Metrics

We used a combination of metrics to measure the performance of the agent, a primary metric based on the degree of completion of the activity, and a set of secondary metrics that evaluate different aspects of the efficiency of the solution.

Primary Metric: Degree of Success

The primary metric for BEHAVIOR is the (maximum) fraction of satisfied logical predicates of the activity’s goal definition (Q). In the case that a goal is multi-part (e.g., “put one apple on a table or put two pears on a table”), Q is automatically calculated by choosing the combination of goal conditions that maximize Q.

Secondary Metrics: Efficiency

The secondary metrics capture how efficiently an agent performs the activity relative to the best human demonstration.

Simulated time (Tsim): The total simulated (not wall-clock) time, how quickly the agent solves the activity.
Kinematic disarrangement (DK): Displacement caused by the agent in the environment. This can be accumulated over time, or differential i.e. computed between two timesteps, e.g. initial, final.
Logical disarrangement, DL: Amount of changes caused by the agent in the logical state of the environment. This can be accumulated over time or differential between two time steps. This captures kinematic state changes (putting an item on top of another item, taking an item out of a cupboard) as well as non-kinematic state changes like toggling a stove on, making an item wet, freezing an item. All kinematic state changes are grouped as 1 unit of logical disarrangement per item.
Distance navigated
- L_body: Accumulated distance traveled by the agent’s base body. This metric evaluates the efficiency of the agent in navigating the environment.
- Displacement of hands, L_left and L_right: Accumulated displacement of each of the agent’s hands while in contact with another object for manipulation (i.e., grasping, pushing, etc). This metric evaluates the efficiency of the agent in its interaction with the environment.

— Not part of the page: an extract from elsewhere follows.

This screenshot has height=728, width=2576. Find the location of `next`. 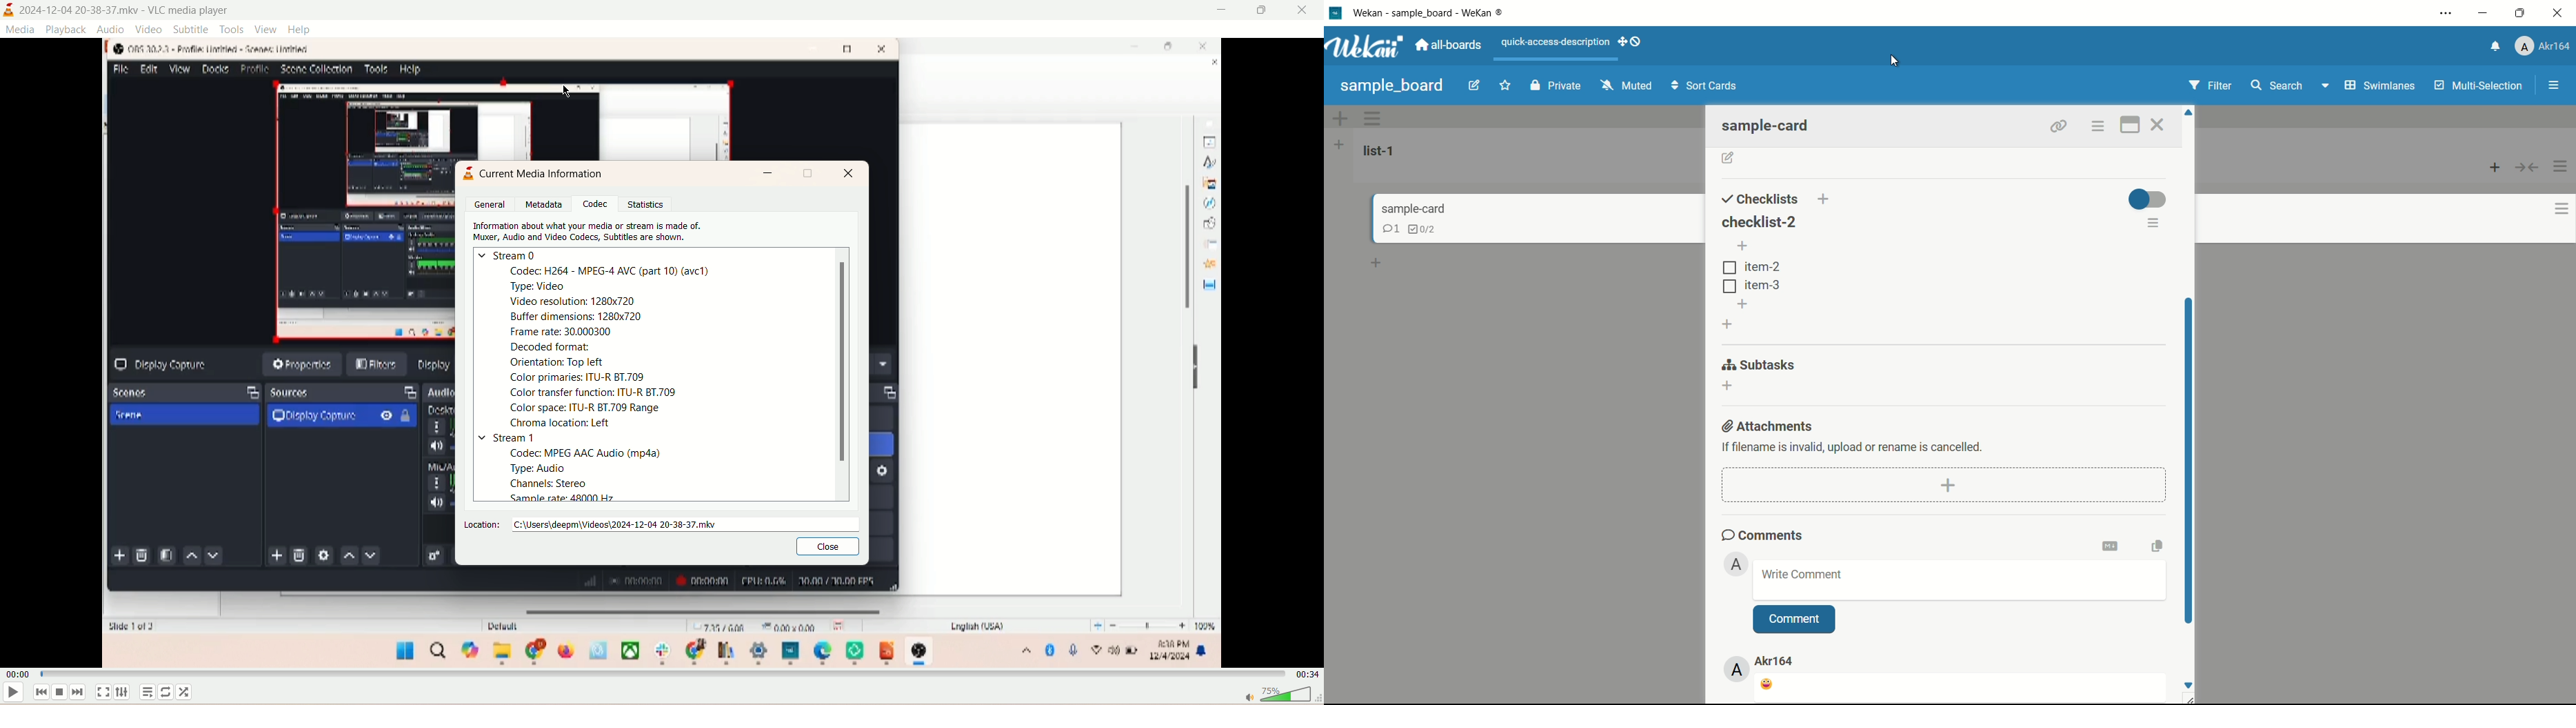

next is located at coordinates (80, 692).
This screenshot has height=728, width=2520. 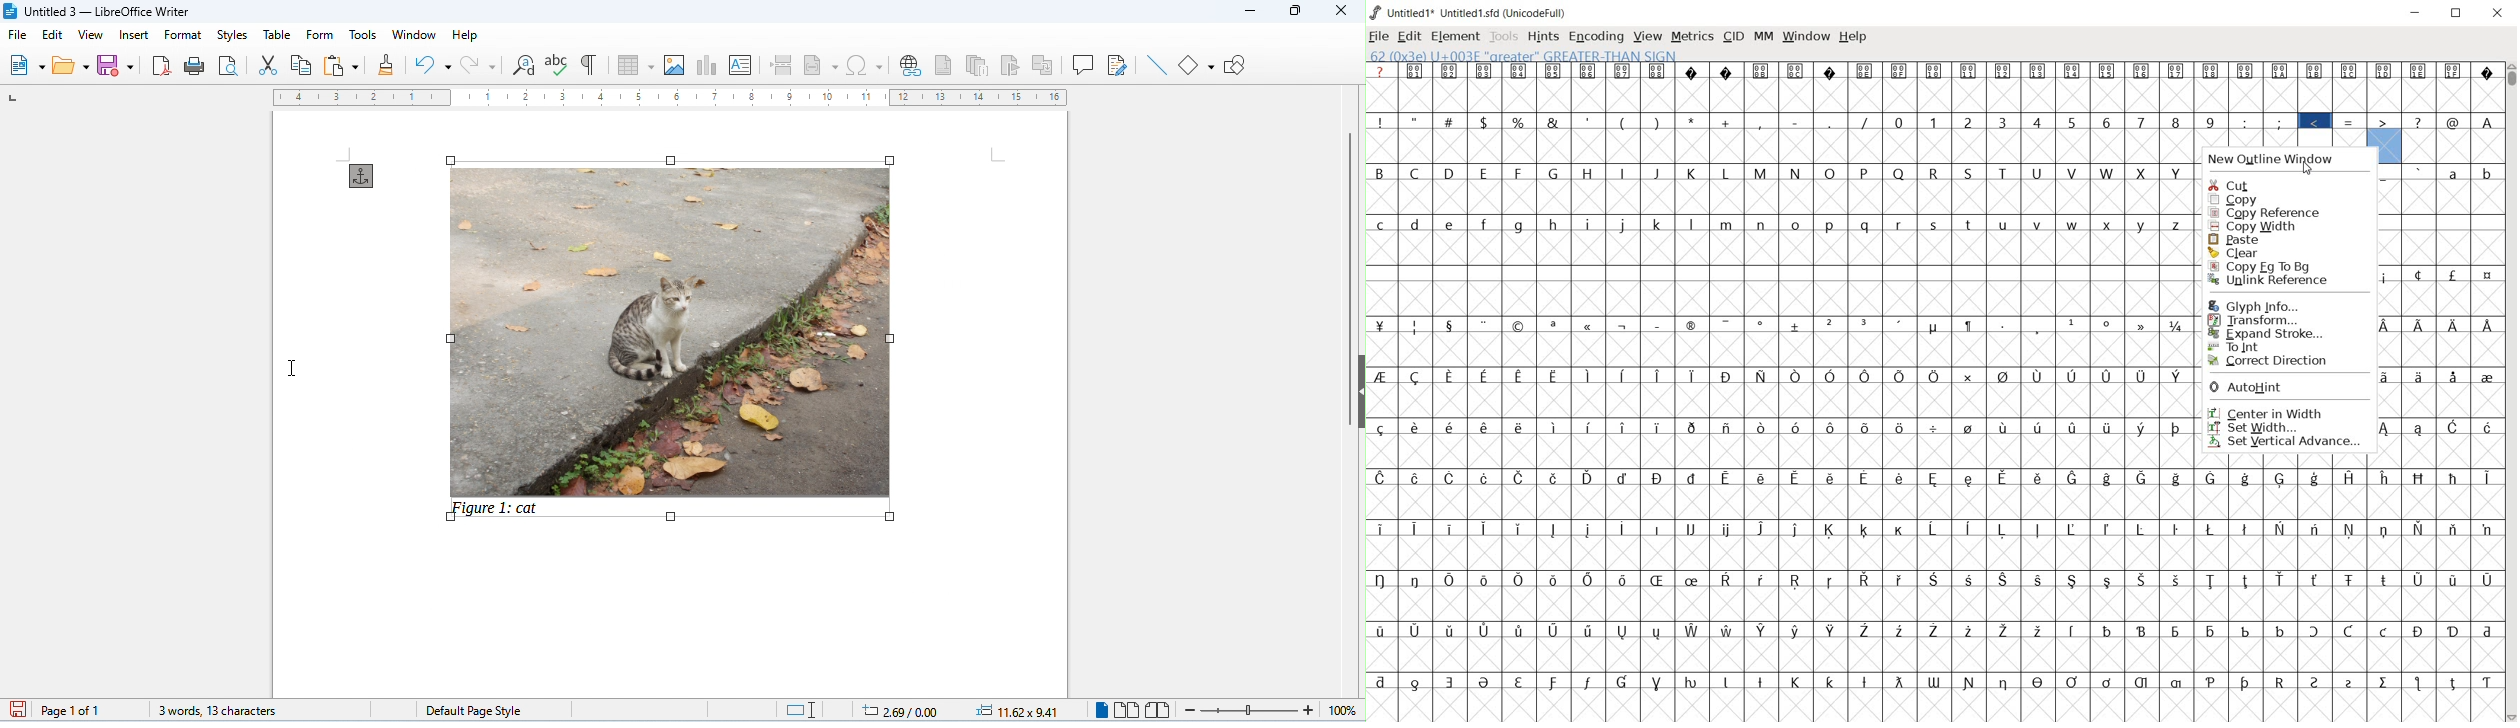 What do you see at coordinates (911, 67) in the screenshot?
I see `insert hyperlink` at bounding box center [911, 67].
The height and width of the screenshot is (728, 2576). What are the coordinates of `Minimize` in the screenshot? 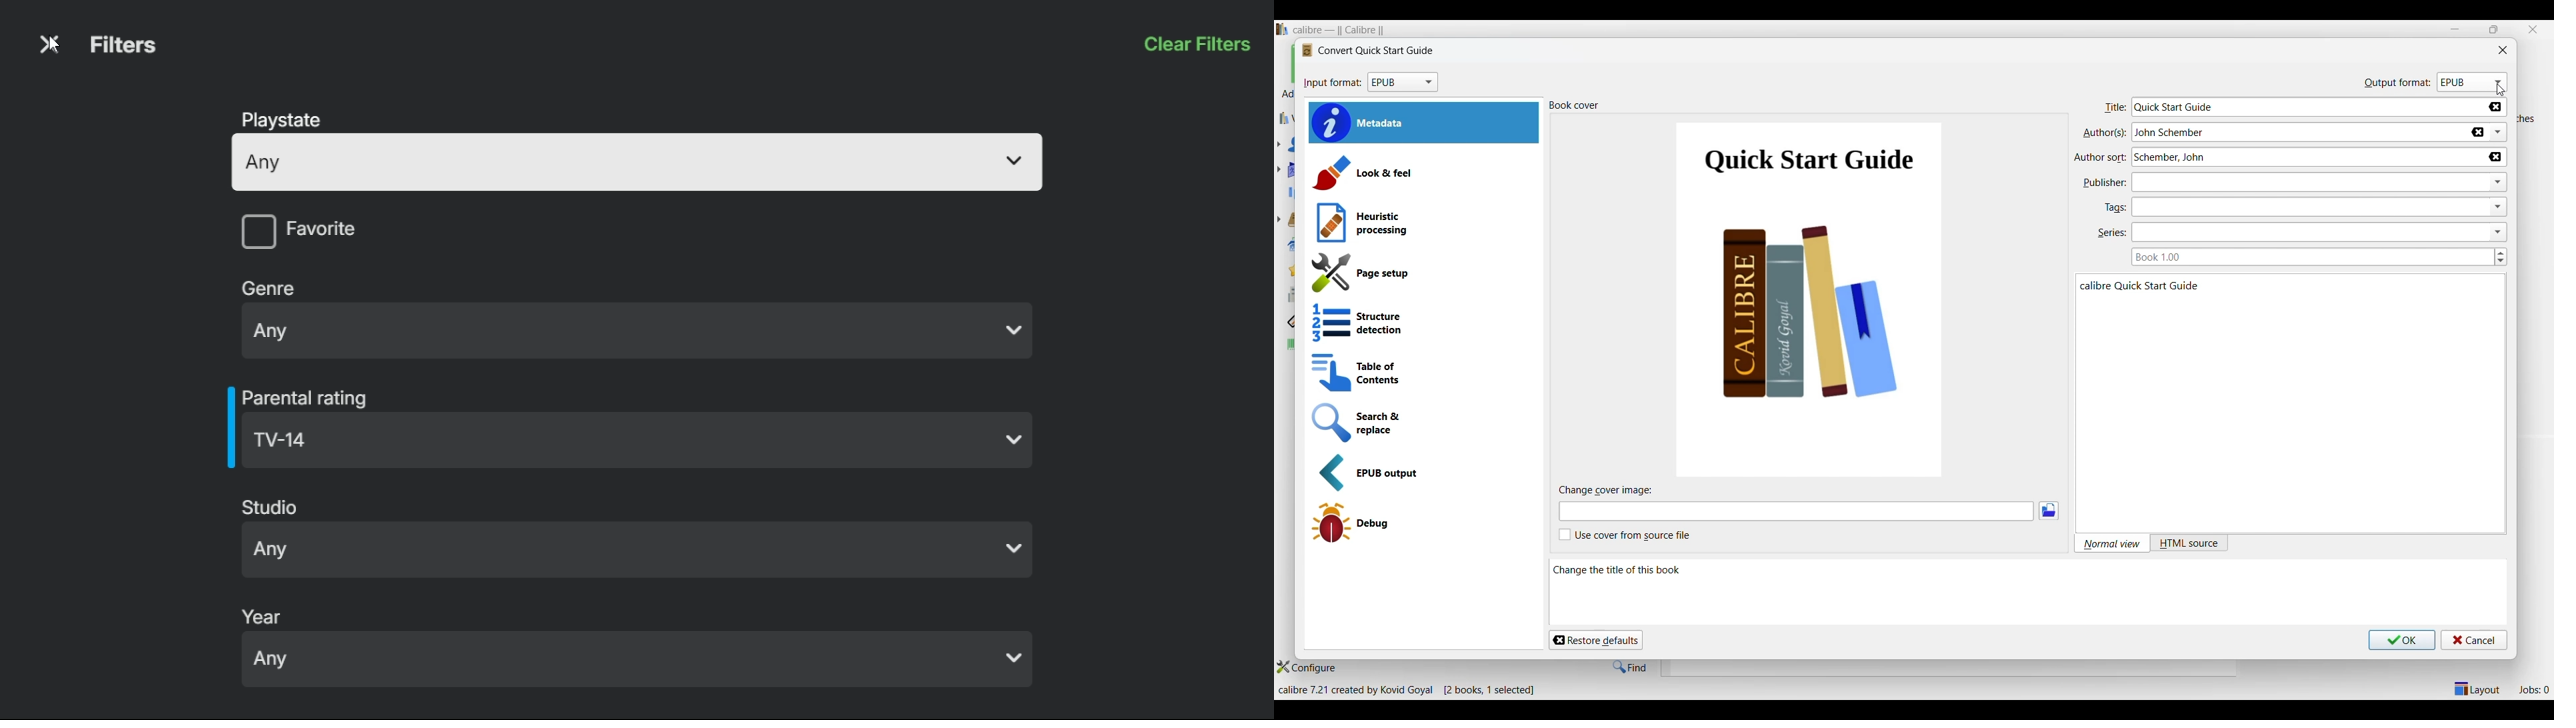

If you want to compute the metrics on your own, it is recommended that you follow the example in igibson/examples/behavior/behavior_env_metrics.py. This example shows how to leverage the start/step/end callbacks and aggregator to collect metrics on a behavior run.

Secondary metrics can be computed in three different modes:

per timestep – this provides the raw value of a metric for a given timestep
integrated over time – this is the sum of the absolute value of the metric over time
relative change between two timesteps – this is the difference of the per timestep metric between the start and the current timestep

The following is a description of the report of metrics returned at the end of an episode. For additional information, see the corresponding implementation under iGibson/metrics.

q_score – Primary metric: Degree of Success
- timestep
- integrated
kinematic_disarrangement – see above
- timestep
- integrated
- relative
logical_disarrangment – see above
- relative
- total_objects
- total_states
agent_distance – distance traveled by torso of the behavior_robot
- timestep
- integrated
grasp_distance – distance traveled by manipulators of behavior_robot while grasping
- left_hand/right_hand/body
- timestep
- integrated
work – F*d per frame performed by all body parts
- left_hand/right_hand/body
  - timestep
  - integrated
pos – 3D position of agent parts
- left_hand/right_hand/body
  - timestep
  - integrated
local_pos – 3D position of agent parts in frame of reference of body
- left_hand/right_hand
  - timestep
  - integrated
grasping – Whether hand is grasping (or touching) object
- left_hand/right_hand
  - timestep
  - integrated
reset – Demos allow a user to reset the bullet position of a robot part to the VR controller position to avoid getting “stuck” on objects
- left_hand/right_hand/body
  - timestep
  - integrated
satisfied_predicates – the top-level satisfied goal indices in the activity goal condition
- timestep
- integrated
time – simulator time in both simulation steps and simulated time
- simulator_steps
- simulator_time

Note that computing some of these metrics will strongly affect your runtime performance as they query simulator state, so it is recommended to only compute them in your evaluation, not during traning.